The hugely popular video app, owned by giant ByteDance, is seeking to pledge after the European Commission’s decision to ban the app from its staff’s work devices, citing data security concerns. Since then, similar measures have notably been taken by the European Parliament and the Danish Parliament, while France is considering a ban for its civil servants.
In the EU, ByteDance is also under investigation by the Irish Privacy Authority, which suspects it of breaching EU data protection law (GDPR) regarding data processing. children’s personal information and data transfers to China.

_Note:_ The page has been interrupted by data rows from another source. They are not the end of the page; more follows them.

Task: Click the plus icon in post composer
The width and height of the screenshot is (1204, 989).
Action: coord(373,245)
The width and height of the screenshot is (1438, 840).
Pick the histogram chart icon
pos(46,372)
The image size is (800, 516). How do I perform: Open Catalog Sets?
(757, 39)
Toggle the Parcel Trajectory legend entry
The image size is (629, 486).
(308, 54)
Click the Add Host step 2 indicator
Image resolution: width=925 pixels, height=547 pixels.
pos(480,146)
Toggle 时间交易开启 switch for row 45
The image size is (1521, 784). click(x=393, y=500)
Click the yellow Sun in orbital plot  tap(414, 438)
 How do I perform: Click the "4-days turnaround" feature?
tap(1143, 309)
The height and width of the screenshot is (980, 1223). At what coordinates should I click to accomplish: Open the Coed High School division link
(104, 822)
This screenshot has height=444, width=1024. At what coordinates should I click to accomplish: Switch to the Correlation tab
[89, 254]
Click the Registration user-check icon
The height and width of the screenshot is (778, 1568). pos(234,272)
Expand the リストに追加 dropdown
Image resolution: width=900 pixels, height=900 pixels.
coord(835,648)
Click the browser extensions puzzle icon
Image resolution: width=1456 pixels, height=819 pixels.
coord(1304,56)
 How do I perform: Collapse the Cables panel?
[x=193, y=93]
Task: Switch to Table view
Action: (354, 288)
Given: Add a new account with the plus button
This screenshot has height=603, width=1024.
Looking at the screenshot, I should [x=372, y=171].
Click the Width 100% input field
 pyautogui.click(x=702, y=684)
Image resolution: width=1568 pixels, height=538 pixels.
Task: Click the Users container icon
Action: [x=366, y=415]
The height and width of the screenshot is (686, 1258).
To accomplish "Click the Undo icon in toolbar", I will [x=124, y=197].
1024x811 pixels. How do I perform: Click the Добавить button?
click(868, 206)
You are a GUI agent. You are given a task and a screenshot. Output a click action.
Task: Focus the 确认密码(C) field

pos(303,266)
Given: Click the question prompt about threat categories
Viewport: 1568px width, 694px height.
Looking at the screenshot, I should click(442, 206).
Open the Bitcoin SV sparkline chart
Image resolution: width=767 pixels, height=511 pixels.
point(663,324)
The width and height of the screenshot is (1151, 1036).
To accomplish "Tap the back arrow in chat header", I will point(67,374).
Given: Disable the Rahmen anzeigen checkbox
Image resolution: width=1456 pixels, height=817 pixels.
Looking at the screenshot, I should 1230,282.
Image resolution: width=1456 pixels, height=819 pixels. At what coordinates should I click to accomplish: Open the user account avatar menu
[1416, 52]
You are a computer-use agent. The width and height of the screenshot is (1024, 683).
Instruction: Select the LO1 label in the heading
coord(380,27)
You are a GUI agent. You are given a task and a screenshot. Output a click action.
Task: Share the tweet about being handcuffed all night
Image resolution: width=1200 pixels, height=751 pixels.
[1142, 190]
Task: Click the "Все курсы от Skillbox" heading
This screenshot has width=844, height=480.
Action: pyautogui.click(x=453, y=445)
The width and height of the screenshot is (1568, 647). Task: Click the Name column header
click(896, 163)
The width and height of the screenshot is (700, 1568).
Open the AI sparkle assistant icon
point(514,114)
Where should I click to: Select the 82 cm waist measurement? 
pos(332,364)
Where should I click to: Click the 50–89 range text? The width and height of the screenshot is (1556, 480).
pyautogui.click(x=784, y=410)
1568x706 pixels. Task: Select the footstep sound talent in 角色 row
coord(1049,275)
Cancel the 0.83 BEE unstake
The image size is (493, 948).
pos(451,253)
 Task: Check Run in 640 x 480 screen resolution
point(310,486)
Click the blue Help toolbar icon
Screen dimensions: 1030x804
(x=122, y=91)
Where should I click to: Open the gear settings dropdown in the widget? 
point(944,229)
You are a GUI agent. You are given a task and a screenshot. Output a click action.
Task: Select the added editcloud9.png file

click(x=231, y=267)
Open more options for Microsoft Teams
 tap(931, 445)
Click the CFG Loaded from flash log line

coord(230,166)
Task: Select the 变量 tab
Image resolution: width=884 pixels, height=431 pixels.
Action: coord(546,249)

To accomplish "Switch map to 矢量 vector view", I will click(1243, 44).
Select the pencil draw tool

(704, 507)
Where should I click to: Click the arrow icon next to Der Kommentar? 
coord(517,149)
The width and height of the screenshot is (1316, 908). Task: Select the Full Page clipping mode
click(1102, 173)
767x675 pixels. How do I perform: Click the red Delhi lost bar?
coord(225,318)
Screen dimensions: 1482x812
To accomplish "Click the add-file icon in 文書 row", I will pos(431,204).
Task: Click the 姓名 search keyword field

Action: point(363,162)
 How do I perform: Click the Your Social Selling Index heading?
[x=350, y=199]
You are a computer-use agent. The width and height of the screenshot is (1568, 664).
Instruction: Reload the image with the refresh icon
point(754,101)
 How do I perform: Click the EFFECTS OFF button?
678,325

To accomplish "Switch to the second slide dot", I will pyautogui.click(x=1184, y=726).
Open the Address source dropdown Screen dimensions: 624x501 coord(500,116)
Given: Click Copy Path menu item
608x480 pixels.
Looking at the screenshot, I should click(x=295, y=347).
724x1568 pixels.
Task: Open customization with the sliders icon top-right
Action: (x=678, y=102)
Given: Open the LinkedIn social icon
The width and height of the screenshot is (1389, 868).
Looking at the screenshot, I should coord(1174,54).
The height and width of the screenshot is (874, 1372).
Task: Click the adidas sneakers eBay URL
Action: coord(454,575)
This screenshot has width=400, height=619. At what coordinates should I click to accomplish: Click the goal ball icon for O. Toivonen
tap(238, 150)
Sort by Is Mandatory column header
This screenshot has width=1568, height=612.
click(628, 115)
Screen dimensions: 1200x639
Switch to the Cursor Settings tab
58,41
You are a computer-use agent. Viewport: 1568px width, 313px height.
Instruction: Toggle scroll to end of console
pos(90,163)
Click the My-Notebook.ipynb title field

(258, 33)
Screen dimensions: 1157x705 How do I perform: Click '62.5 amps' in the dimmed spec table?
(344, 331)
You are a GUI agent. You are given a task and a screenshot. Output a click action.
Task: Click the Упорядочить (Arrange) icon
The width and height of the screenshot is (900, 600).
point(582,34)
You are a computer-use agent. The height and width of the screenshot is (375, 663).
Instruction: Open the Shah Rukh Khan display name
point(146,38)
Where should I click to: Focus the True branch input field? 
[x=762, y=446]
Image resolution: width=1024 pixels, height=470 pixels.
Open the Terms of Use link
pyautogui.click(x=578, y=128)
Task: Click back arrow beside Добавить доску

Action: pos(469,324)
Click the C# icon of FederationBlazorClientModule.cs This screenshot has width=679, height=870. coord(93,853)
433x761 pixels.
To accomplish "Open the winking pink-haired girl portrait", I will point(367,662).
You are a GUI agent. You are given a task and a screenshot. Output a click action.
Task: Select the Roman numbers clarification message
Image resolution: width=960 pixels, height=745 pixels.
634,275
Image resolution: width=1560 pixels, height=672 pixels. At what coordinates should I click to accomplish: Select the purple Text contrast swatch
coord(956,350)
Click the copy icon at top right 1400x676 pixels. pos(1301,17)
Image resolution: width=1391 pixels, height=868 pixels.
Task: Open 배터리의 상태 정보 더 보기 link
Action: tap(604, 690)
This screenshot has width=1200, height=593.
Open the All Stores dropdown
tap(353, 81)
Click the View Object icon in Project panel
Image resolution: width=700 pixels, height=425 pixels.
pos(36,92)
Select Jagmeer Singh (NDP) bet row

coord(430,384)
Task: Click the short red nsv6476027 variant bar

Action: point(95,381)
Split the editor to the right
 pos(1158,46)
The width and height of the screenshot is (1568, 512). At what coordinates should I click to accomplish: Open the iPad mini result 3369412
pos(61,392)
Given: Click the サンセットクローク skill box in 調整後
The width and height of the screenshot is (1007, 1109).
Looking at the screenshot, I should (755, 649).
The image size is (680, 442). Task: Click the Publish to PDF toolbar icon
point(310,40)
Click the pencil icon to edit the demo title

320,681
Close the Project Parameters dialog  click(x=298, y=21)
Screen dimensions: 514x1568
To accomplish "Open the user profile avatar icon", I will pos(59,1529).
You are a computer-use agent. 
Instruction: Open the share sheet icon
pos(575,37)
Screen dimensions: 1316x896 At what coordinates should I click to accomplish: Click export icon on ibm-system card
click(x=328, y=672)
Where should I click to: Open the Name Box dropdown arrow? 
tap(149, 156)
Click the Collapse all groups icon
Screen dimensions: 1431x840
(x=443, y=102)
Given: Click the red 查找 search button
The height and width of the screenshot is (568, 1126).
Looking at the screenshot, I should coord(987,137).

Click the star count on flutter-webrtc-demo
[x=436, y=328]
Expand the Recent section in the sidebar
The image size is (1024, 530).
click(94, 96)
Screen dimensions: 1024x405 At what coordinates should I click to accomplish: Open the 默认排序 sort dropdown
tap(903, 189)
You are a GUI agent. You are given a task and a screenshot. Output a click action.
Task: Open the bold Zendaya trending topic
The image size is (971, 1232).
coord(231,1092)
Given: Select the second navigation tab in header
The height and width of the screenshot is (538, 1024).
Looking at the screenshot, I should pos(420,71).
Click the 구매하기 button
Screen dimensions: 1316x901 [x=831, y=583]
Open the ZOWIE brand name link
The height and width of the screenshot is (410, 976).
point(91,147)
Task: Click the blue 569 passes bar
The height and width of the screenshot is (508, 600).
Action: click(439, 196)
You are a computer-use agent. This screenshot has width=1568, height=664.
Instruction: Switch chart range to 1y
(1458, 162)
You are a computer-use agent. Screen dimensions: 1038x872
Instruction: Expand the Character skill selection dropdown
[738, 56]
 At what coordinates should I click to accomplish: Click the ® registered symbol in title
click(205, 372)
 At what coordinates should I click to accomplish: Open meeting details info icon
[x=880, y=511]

TikTok therefore wishes to replicate the model implemented in the United States with the Californian company Oracle, responsible since the summer of 2022 for hosting user data in the country and auditing its algorithms. “All of our code is visible to Oracle. We can’t update without going through them,” Bertram said.
If the project, which has already cost the app $1.5 billion, is approved by the Committee on Foreign Investment in the United States (CFIUS), “Oracle will send updates to the TikTok app directly” on mobile phone application stores, a “protection” which will also benefit Europeans because the application “will be the same”, he specified.
“To really convince public opinion, we have to do the same in Europe,” said Theo Bertram. “We are working to create three new data centers and we will also work with a partner,” he added, without giving further details at this stage.